I noted a couple of days ago that the jails are full of people with mental illness or substance use disorders, that incarceration does not do anything to help these people, and that we would have less crime if we were to decriminalize possession or sale of small amounts of controlled substances, and divert people who commit non-violent drug-related crimes to treatment and supportive services instead of prosecution. Well, maybe I didn't spell all that out quite as explicitly as I could have, but that's what I'm arguing for.

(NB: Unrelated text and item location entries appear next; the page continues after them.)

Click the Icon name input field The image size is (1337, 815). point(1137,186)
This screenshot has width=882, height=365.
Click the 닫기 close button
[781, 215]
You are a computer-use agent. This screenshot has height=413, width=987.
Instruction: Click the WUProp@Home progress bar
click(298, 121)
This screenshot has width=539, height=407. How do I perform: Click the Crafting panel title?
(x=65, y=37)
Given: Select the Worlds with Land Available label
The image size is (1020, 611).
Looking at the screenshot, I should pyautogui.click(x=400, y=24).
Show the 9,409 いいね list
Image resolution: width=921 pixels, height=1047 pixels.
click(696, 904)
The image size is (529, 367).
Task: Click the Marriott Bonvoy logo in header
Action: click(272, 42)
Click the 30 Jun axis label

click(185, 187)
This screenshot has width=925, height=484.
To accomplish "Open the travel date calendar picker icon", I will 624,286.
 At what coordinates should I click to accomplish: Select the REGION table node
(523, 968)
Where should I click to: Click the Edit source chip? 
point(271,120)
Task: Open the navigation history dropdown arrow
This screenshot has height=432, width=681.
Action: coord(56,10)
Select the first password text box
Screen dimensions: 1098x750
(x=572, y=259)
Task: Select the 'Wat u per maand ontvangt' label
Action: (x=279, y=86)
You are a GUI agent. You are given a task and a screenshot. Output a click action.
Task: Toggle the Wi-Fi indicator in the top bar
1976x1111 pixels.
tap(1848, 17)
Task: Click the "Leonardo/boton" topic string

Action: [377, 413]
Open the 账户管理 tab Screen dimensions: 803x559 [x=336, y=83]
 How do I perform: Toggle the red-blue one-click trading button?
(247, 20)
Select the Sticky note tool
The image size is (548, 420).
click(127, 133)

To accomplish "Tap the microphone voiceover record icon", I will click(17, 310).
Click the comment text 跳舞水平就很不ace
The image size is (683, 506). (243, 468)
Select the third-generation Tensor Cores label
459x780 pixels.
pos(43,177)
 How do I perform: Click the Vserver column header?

However, that obviously does not account for everybody who is incarcerated. I need to explain something that not everyone knows. There are two main categories of state carceral institutions in the U.S., called jail and prison. It doesn't work exactly the same way in every state but the basic idea is that jails -- often run by counties rather than the state -- house people who are awaiting trial, or who have been sentenced to one year or less. Prisons, run by the states, house people who have been convicted and sentenced to a term of more than one year. The federal system houses far fewer prisoners, although it does house some of the most notorious.
Anyway, you will read arguments that most of the people in prison have been convicted of serious felonies, including violent crimes. This is true, although it is not true of most people who are incarcerated at any given time. There are several arguments for why people who commit assault, armed robbery, rape, murder, grand larceny, and some other serious crimes, should be incarcerated.
The first, and most persuasive from a purely pragmatic point of view, assuming it truly works, is deterrence. If there are people who would be inclined to commit such crimes, and after reflecting on the risk of incarceration choose not to, then the penal system may have a large social benefit. This proposition is obviously difficult to test empirically -- we can't do the experiment of creating a law free zone -- but it's likely true in some cases. If some people who are otherwise morally unconstrained conclude from observing the experience of others that crime doesn't pay, they may refrain from crime, or at least do less of it. But I can't say how large an effect this has. Many crimes are impulsive, or committed by people who are reckless, heedless of consequences, or driven by compulsions.
The second reason is simply disablement. For as long as a person is incarcerated, they aren't a threat to the larger community. Of course a limitation of this argument is that most prisoners will be released sooner or later, and imprisonment might make them more, not less likely to offend again. There are pretty good arguments for the former, at least under some circumstances, but individual cases vary. There is no doubt but that some people will say that they don't reoffend because they don't want to go back to prison. What the ratio is or the net effect is impossible to say, however.
That said, there are some people who are so dangerous that the public would not tolerate them being released. There are psychopathic serial killers and rapists who won't control their behavior no matter what. I must say, however, that this not true of everybody with a very lengthy or life sentence, but it's hard to know the difference. At least we can say that serious crimes committed by people who are in their teens are not necessarily evidence that the person will not develop a conscience and impulse control when they are mature. The adolescent brain is not fully developed.
The third reason is simply an abstract concept of justice. People who are harmed by criminals, or who see harm done to others, want vengeance. The condemnation of the larger society is, to many people, an end in itself. We have to mark certain behaviors as reprehensible, and the criminal justice system is how we do it. I think there's a lot to be said for that. (The question of exactly what behavior is reprehensible can be controversial. For example, Oscar Wilde was incarcerated for being homosexual.)
What this all comes down to for me is that we need to make sure that we incarcerate people for only the right reasons. Having a substance use disorder or engaging in consensual sexual conduct that is disapproved by a particular religion are not among them. Second, we have to think of most prisoners as people who will eventually be released, and we need to treat them in a way that will reduce, not increase, their risk of re-offending. The impulse that much of the public has to make the condition of prisoners as punitive as possible is totally counterproductive. People do not create themselves, we are all the product of forces we do not control, from our genes to the circumstances of our childhood, to possible psychiatric disorders, traumatic experiences, or desperate need. The question of what really ought to happen in prison is for later.